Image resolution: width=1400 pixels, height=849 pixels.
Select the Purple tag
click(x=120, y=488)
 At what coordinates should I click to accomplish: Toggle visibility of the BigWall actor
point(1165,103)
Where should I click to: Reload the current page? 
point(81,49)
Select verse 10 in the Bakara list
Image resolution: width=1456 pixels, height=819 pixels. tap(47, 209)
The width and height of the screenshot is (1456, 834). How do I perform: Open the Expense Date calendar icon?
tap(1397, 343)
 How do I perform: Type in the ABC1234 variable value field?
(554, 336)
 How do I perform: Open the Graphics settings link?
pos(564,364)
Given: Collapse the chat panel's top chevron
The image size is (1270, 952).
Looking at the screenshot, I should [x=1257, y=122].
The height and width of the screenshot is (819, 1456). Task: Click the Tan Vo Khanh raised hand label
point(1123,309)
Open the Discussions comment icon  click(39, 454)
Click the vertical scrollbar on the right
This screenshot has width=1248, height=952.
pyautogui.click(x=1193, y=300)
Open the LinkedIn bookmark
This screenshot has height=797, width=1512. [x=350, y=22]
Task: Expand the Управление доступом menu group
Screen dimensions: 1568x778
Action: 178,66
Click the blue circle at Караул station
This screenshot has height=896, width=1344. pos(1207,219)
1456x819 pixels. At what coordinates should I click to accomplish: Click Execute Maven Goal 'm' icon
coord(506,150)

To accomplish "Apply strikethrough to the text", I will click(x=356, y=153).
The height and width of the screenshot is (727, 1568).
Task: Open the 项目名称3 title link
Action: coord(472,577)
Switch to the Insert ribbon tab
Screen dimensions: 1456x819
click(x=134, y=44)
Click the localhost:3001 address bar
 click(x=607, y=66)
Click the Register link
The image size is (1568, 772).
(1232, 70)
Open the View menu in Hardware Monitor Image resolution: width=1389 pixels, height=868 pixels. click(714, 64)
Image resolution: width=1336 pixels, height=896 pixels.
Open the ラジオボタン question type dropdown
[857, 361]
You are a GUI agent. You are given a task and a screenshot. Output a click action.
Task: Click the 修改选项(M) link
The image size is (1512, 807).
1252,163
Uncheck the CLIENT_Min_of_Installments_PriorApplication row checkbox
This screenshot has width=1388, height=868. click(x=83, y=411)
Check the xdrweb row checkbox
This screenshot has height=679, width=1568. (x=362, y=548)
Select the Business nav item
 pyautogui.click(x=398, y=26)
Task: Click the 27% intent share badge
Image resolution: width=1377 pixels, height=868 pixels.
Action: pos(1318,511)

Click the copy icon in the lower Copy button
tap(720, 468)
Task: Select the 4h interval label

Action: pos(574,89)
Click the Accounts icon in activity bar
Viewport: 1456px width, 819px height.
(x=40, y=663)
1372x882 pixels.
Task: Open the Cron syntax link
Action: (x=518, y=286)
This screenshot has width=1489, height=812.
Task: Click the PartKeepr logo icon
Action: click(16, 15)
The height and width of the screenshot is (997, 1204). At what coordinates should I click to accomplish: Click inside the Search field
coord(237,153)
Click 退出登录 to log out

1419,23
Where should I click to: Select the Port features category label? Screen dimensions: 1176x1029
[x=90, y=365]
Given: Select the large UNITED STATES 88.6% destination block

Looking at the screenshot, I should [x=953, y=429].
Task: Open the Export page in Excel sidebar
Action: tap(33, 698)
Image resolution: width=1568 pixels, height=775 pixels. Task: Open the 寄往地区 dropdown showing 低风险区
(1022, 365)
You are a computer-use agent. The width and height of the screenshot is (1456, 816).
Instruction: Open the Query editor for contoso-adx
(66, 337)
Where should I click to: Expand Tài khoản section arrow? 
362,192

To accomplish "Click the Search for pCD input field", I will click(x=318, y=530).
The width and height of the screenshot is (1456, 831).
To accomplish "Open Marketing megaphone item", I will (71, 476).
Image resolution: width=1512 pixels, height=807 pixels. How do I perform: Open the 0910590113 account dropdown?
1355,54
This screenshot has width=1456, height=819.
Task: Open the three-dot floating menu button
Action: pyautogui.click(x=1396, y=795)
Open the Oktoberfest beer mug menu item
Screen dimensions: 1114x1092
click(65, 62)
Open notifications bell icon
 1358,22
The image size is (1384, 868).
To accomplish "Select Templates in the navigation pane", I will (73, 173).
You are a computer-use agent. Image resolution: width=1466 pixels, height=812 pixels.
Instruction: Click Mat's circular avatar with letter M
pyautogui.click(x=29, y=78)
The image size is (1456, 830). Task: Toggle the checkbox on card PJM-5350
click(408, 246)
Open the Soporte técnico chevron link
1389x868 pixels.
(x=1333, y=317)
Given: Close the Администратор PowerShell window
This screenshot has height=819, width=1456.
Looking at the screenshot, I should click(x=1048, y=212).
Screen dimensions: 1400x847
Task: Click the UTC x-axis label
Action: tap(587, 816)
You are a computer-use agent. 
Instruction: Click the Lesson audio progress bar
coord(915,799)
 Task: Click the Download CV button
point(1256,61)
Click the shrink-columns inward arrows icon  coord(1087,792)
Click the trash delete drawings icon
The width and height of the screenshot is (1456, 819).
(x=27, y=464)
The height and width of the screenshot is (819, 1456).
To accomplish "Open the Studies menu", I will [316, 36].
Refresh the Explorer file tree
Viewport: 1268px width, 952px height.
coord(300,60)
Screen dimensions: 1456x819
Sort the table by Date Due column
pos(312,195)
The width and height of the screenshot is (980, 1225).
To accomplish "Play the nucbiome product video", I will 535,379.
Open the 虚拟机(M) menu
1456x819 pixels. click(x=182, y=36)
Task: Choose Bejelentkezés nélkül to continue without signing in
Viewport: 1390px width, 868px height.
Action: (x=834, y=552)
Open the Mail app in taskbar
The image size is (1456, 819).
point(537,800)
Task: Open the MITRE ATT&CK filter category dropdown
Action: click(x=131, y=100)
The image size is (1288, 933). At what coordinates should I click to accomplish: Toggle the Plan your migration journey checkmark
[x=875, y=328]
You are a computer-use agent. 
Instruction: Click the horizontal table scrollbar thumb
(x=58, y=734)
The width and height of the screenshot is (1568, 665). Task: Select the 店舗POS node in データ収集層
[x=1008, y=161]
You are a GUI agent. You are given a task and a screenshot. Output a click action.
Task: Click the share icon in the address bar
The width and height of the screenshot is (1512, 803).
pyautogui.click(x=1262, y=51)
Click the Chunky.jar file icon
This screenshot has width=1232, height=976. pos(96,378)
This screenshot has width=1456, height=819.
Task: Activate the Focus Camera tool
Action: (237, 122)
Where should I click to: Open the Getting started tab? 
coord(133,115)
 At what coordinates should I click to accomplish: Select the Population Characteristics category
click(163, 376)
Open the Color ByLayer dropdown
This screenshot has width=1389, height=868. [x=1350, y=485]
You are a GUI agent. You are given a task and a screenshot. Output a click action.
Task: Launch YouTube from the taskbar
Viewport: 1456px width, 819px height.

· · · · · · ·

What to work on | Nothing but the lines from the start of the data through the line holding "Click the vertical scrollbar on the right" should be restated, and each one exactly.

Answer section |
Image resolution: width=1400 pixels, height=849 pixels.
Select the Purple tag
click(x=120, y=488)
 At what coordinates should I click to accomplish: Toggle visibility of the BigWall actor
point(1165,103)
Where should I click to: Reload the current page? 
point(81,49)
Select verse 10 in the Bakara list
Image resolution: width=1456 pixels, height=819 pixels. tap(47, 209)
The width and height of the screenshot is (1456, 834). How do I perform: Open the Expense Date calendar icon?
tap(1397, 343)
 How do I perform: Type in the ABC1234 variable value field?
(554, 336)
 How do I perform: Open the Graphics settings link?
pos(564,364)
Given: Collapse the chat panel's top chevron
The image size is (1270, 952).
Looking at the screenshot, I should [x=1257, y=122].
The height and width of the screenshot is (819, 1456). Task: Click the Tan Vo Khanh raised hand label
point(1123,309)
Open the Discussions comment icon  click(39, 454)
Click the vertical scrollbar on the right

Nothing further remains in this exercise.